══ Excerpted records

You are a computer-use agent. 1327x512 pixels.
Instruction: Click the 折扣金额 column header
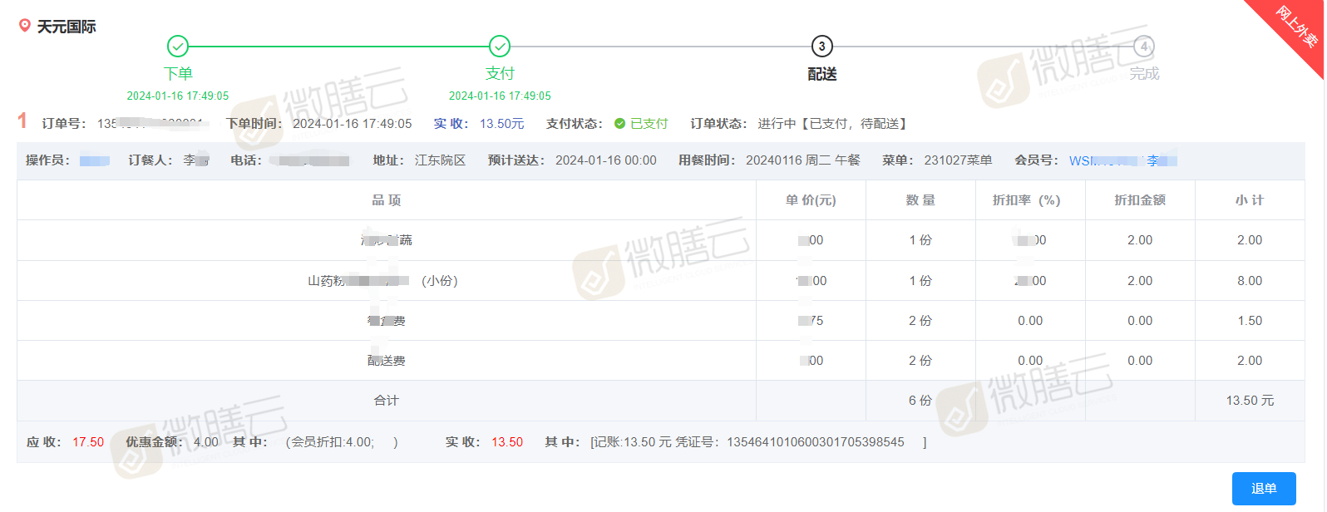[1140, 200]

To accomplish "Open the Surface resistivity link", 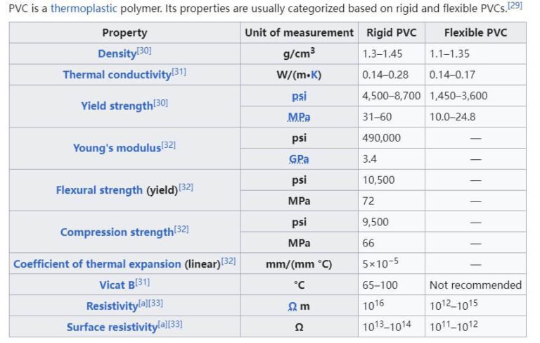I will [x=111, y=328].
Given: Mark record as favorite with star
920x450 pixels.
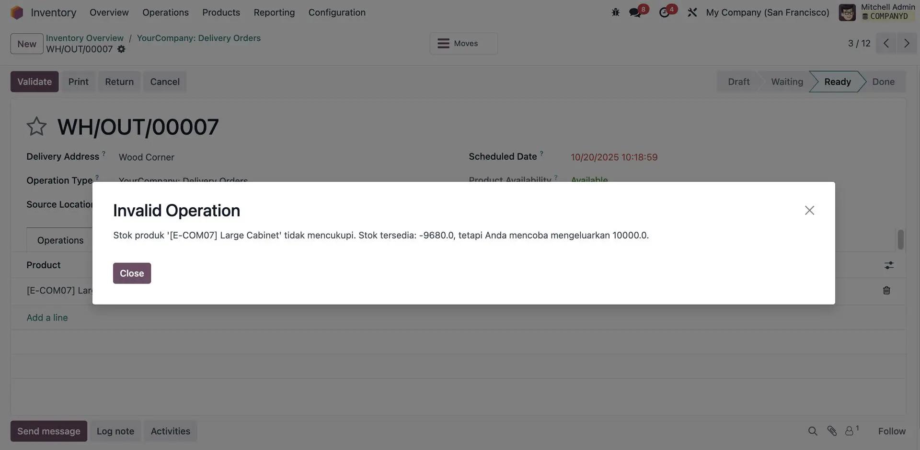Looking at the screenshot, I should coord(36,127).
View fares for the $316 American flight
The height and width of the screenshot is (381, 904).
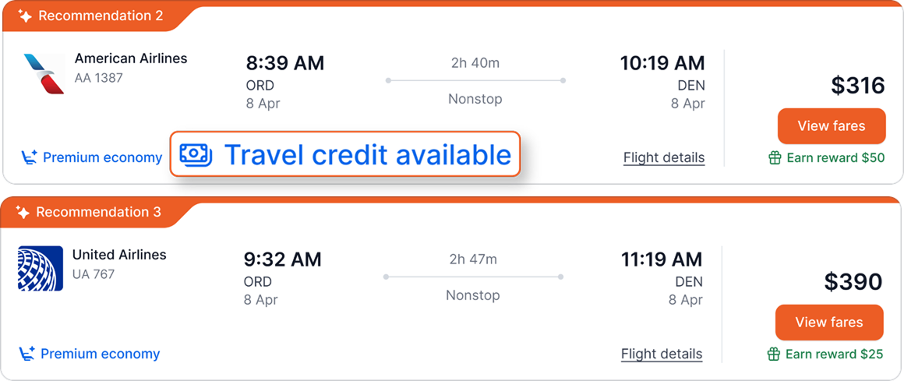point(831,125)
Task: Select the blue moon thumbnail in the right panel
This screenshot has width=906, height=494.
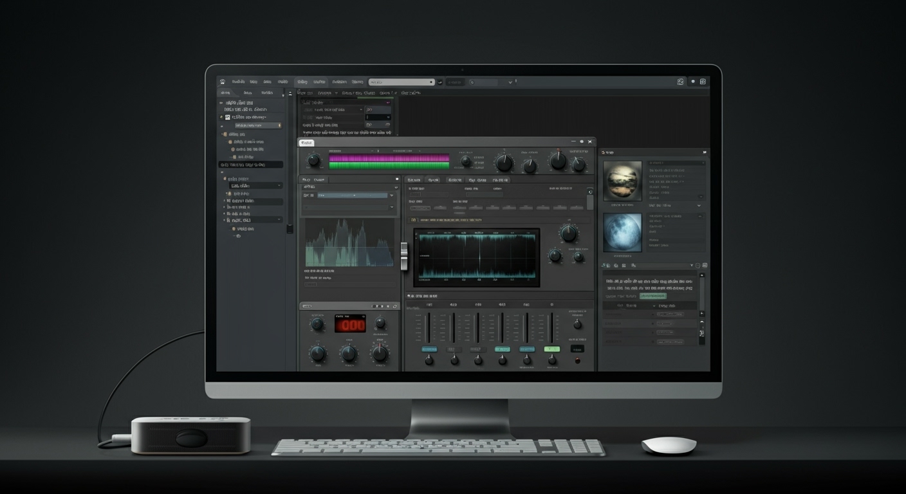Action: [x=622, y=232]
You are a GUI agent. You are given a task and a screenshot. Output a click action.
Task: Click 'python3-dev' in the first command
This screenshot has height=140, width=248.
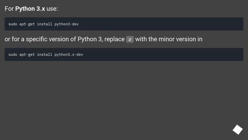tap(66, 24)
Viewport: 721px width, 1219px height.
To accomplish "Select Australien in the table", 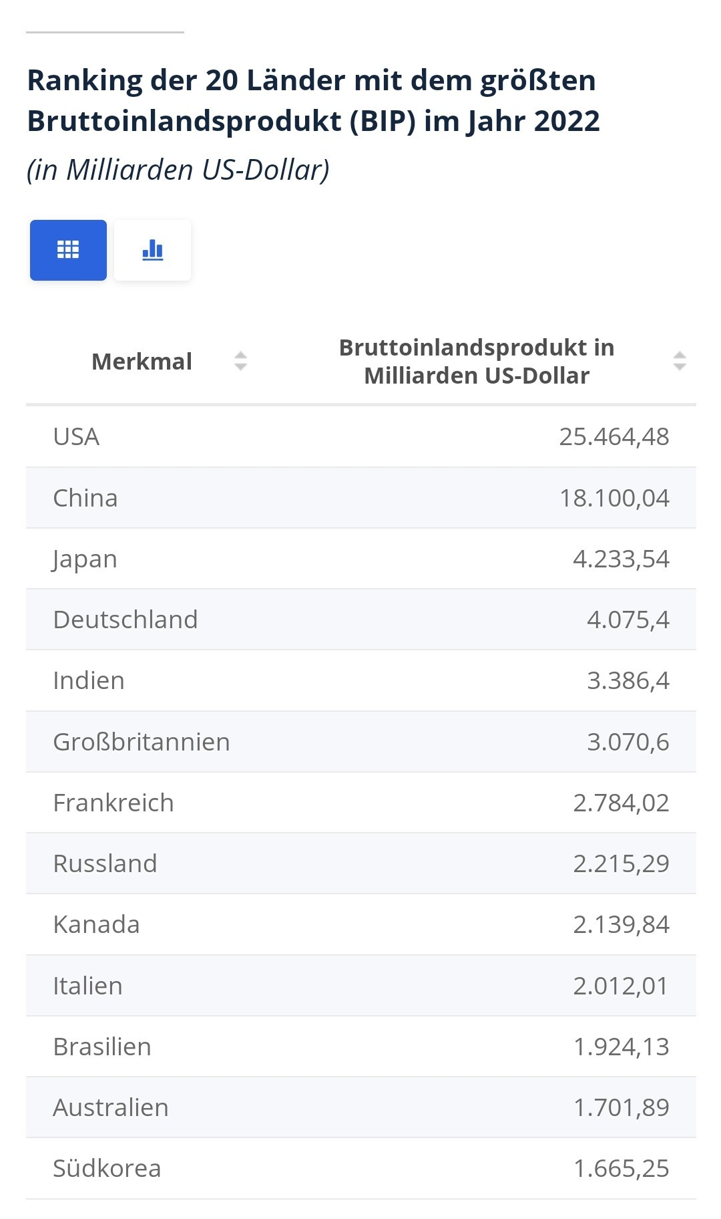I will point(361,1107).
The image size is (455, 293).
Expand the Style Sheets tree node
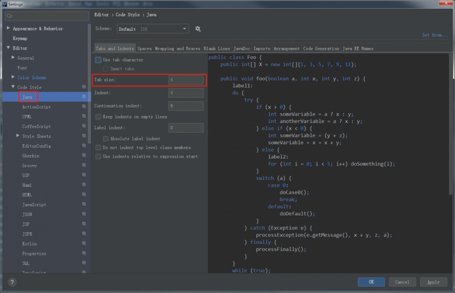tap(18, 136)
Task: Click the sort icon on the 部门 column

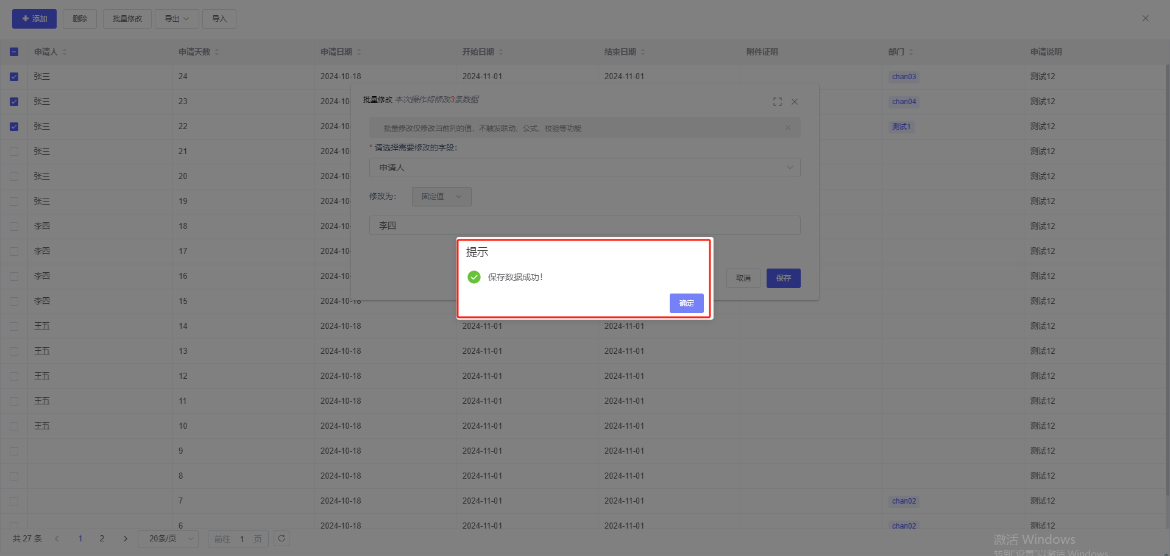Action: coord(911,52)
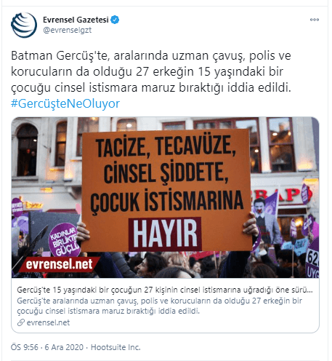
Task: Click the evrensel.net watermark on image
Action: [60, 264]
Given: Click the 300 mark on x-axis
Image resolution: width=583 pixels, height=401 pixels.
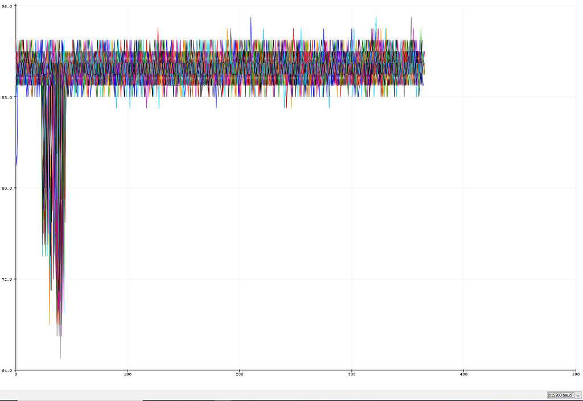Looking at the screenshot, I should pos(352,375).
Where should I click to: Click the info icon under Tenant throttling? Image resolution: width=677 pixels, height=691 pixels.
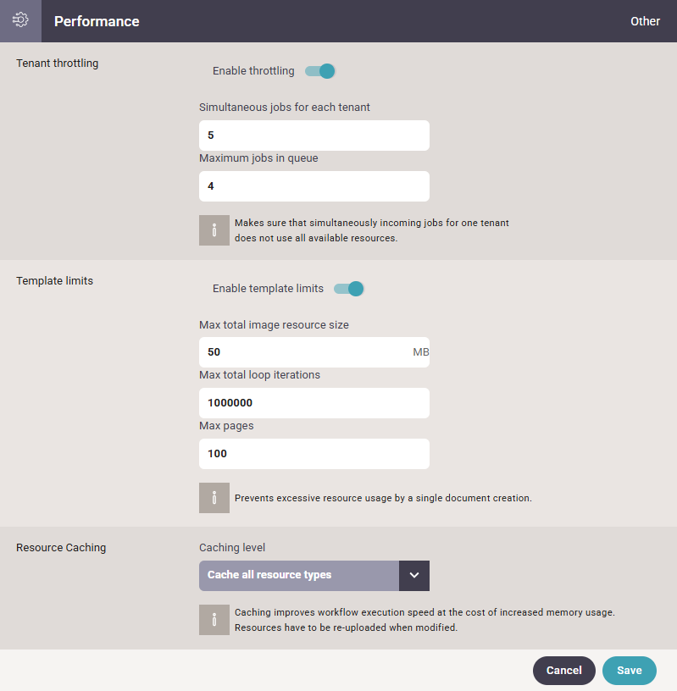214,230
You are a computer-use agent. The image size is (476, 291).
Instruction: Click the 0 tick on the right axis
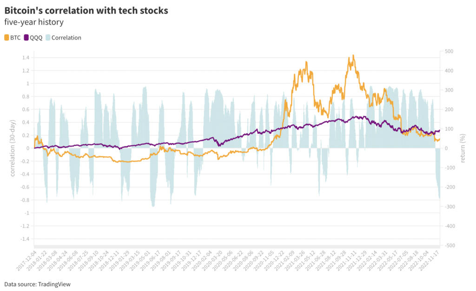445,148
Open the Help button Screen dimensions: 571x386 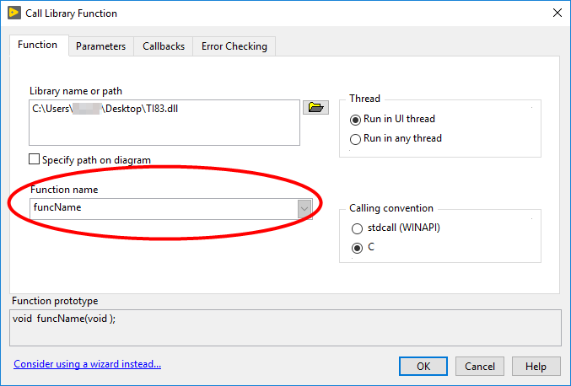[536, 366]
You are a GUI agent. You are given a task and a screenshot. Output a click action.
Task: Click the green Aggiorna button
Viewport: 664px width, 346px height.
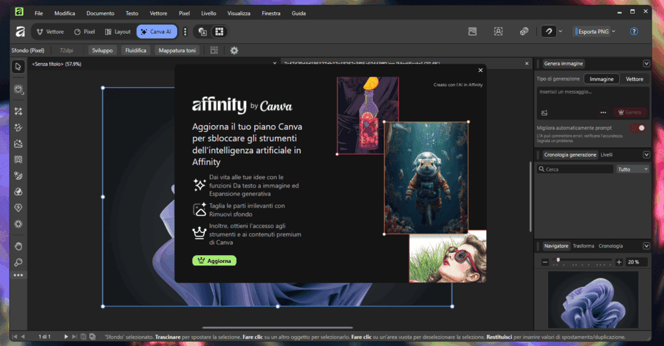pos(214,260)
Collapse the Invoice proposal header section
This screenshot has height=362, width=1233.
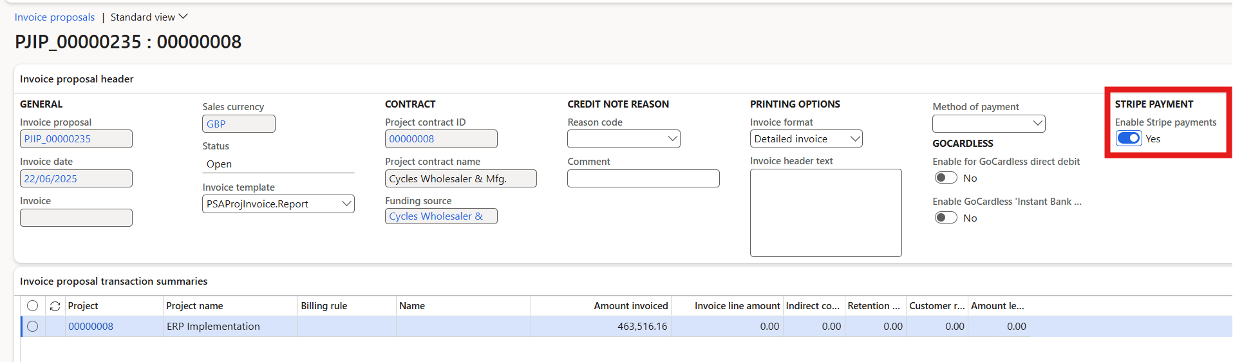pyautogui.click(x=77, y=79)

════

- [Task item]: Reading through the material above, work out how many lines include "agent", then state that number alone.

- [Response area]: 4